Subject: File No. S7-12-06
From: Thyra Mangan

August 2, 2007

Dear Sirs:

It must have been with great embarrassment that you received notice from the Disciplinary Panel of the American Stock Exchange that the theft of securities by Mr. Arenstein, garnered though the loophole created with Regulation SHO, has occurred.

The link for this notice of violation of SEC rules is: http://www.amex.com/atamex/regulation/discipline/2007/SArensteinSBA_Decision_072007.pdf

On page 15 you will see details of how he managed to complete the theft. Below is the section, which does seem to indicate that you have failed to enforce your rules, or you have made rules that allow theft.

Now you have made alterations to that rule, and failed to implement them, thus allowing further deterioration of our securities market.

From the decision against Mr. Arenstein:
15.In an example of one type of such a transaction, Respondents executed a buy-write using a one-day FLEX option that had the effect of temporarily resetting the buy-in date. In the transaction, Respondents bought stock from another Exchange market maker (buy-write contra party) and simultaneously sold (wrote) one-day, deep in-the-money FLEX call options for a corresponding number of shares to the same market maker.
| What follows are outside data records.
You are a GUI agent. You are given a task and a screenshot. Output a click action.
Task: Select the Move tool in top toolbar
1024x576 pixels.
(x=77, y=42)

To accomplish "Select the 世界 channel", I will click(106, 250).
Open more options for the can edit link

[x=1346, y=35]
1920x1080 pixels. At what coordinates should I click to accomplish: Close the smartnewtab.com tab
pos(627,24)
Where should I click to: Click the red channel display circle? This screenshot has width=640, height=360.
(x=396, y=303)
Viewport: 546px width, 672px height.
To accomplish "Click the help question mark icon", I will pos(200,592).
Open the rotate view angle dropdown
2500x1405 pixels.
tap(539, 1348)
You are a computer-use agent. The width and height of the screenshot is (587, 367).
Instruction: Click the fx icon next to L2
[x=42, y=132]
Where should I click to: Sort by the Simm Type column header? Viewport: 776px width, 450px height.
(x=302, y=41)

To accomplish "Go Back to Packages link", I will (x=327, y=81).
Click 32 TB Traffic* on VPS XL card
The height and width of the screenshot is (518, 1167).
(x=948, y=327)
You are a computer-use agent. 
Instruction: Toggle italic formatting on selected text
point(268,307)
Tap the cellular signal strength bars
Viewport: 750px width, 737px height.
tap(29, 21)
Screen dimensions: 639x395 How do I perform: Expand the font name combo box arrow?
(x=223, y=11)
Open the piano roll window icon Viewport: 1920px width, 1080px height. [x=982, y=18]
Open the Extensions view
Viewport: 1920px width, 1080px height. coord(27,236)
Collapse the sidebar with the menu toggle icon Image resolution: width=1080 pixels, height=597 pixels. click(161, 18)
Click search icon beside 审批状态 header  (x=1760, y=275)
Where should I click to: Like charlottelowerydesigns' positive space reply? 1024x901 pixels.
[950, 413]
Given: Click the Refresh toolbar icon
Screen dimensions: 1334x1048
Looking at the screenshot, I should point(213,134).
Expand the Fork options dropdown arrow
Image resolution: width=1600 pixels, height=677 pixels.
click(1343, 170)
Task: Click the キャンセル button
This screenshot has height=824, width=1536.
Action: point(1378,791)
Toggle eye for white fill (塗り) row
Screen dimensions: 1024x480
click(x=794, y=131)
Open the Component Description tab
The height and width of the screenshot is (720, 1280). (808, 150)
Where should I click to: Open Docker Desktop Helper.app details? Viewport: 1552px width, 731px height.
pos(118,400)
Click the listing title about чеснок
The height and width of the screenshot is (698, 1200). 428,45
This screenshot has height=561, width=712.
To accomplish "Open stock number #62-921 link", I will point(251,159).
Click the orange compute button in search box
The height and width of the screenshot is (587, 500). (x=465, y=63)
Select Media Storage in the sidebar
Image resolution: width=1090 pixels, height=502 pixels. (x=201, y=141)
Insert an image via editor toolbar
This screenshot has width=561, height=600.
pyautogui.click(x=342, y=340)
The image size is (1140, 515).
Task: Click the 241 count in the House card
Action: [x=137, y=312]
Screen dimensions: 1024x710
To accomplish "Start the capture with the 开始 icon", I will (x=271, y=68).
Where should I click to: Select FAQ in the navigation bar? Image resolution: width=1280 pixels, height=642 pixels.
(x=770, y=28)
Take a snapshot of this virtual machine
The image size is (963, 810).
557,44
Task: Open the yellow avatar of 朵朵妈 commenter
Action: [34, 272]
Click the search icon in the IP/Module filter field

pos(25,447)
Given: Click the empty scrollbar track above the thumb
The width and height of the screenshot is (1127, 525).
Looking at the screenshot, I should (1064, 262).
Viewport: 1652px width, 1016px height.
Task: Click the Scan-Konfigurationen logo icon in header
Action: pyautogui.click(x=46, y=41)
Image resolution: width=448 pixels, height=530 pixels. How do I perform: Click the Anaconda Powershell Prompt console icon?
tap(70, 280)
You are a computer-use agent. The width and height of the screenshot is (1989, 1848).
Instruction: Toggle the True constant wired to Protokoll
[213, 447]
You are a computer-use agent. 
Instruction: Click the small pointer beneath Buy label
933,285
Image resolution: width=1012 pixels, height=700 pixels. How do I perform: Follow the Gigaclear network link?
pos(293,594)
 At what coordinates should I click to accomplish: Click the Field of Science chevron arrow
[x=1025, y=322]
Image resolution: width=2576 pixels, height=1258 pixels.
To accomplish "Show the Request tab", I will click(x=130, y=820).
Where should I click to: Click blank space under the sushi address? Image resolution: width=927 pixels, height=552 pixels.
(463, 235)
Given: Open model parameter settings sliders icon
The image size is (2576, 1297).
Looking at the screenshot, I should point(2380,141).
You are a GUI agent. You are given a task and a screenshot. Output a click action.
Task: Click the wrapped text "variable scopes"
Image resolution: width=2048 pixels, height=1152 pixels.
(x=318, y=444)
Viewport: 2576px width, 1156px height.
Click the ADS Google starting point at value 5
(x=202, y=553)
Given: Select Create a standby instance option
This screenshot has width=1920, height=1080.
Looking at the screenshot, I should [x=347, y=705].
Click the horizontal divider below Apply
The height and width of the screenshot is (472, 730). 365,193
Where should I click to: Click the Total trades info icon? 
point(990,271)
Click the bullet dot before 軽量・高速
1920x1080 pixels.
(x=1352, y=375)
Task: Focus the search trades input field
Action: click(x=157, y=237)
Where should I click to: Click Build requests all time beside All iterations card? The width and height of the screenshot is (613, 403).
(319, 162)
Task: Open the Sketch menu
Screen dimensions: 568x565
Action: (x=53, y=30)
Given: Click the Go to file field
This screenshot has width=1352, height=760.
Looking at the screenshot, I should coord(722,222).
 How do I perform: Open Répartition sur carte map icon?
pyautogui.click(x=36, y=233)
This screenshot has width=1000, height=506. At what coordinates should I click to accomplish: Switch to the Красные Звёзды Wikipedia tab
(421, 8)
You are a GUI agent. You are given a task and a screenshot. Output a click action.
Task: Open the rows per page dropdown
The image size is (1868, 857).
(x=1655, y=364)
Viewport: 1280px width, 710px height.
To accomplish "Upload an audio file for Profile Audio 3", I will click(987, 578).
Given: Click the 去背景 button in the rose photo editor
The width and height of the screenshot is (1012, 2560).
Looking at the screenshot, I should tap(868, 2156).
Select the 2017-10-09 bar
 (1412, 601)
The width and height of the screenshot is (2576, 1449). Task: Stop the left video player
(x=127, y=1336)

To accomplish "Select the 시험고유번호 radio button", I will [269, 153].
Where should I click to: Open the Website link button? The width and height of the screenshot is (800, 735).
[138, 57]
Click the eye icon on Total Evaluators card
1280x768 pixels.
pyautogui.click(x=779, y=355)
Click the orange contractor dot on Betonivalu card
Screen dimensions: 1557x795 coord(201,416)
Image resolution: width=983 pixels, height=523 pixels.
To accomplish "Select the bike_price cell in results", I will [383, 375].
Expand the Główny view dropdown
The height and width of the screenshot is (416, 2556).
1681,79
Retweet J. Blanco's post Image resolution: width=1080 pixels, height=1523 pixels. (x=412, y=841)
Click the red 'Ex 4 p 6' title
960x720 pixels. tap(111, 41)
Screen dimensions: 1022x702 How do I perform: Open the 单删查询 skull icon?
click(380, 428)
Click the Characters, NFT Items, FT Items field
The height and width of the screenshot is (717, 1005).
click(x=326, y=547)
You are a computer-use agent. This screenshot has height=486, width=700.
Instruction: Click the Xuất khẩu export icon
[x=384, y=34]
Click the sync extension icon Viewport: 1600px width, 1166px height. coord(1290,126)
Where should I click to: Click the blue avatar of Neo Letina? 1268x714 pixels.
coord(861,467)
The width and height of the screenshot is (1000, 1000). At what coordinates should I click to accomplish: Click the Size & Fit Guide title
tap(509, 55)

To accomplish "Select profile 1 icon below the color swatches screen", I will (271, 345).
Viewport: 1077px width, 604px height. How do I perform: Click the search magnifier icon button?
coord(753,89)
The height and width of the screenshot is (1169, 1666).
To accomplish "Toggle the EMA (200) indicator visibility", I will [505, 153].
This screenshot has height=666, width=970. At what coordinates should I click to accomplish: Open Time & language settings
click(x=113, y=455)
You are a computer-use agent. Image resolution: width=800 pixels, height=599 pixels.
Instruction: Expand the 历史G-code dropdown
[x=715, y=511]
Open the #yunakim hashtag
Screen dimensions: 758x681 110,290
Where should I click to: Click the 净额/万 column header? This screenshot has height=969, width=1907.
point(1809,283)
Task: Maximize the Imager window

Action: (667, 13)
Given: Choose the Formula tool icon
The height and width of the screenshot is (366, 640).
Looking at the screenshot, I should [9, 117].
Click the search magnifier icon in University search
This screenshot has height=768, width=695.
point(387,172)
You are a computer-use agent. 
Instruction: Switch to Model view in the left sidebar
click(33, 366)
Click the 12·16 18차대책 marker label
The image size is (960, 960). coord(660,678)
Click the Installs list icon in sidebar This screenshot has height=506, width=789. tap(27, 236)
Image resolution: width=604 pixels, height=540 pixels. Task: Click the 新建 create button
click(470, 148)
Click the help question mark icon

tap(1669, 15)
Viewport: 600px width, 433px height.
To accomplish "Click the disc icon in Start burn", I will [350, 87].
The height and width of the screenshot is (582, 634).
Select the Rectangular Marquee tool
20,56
Respondents' clearing firm reflected the transaction in Respondents' account on the clearing firm's books and records.

Respondents utilized a variety of different types of transactions to circumvent their delivery obligations under Reg SHO. Examples of other types of transactions utilized by Respondents include, without limitation, married puts and two-day FLEX options.
A FLEX option is an exchange traded equity or index option, that enables an investor to specify within certain limits the terms of the options, such as exercise price, expiration date, exercise type, and settlement calculation.
Respondents generally bought stock from other market makers that were also selling short hard to borrow Reg SHO threshold securities and utilizing the market maker exemption from the Reg SHO locate requirements.
A deep-in-the-money call option is where the market price of a security is well above the strike price of the option.
Because the payment received by the other market maker is generally less than the interest payment that such market maker could have received by lending the same number of shares, Respondents should have been reasonably able to infer that such market maker selling stock within the buy-write transaction was also short stock.

16: The following day, the one-day FLEX call options expired in-the-money and Respondents, who wrote the FLEX call options, were assigned an exercise notice to deliver the stock. Respondents then used the purported long stock they had purchased in the buy-write the previous day, to satisfy this exercise notice. Respondents, however, had not received delivery of long stock from the buy-write contra party. Accordingly, shares were not delivered to close out the short position that was established during the initial reversal transaction. Based on the execution of the FLEX call option transactions, Respondents' clearing firm reset Respondents' Reg SHO close-our obligation to Day 1.
by setting the FLEX option to a one day option, it meant the option would expire the next day.
While Respondents appeared to have purchased stock on the books and records of Respondents' clearing firm, the counterparty to the buy-write did not deliver stock to Respondents.

17. Respondents repeatedly engage in these or other types of transactions after receiving a Reg SHO Buy-In Notification from their clearing firm and these transactions caused the buy-in date to be reset. These transactions were executed approximately every 13 settlement days until the options positions either expired or were closed out. This course of conduct enabled Respondents to maintain impermissible short positions in a number of Reg SHO threshold securities for extended periods of time.

I'm all for protecting the investor, not the manipulator.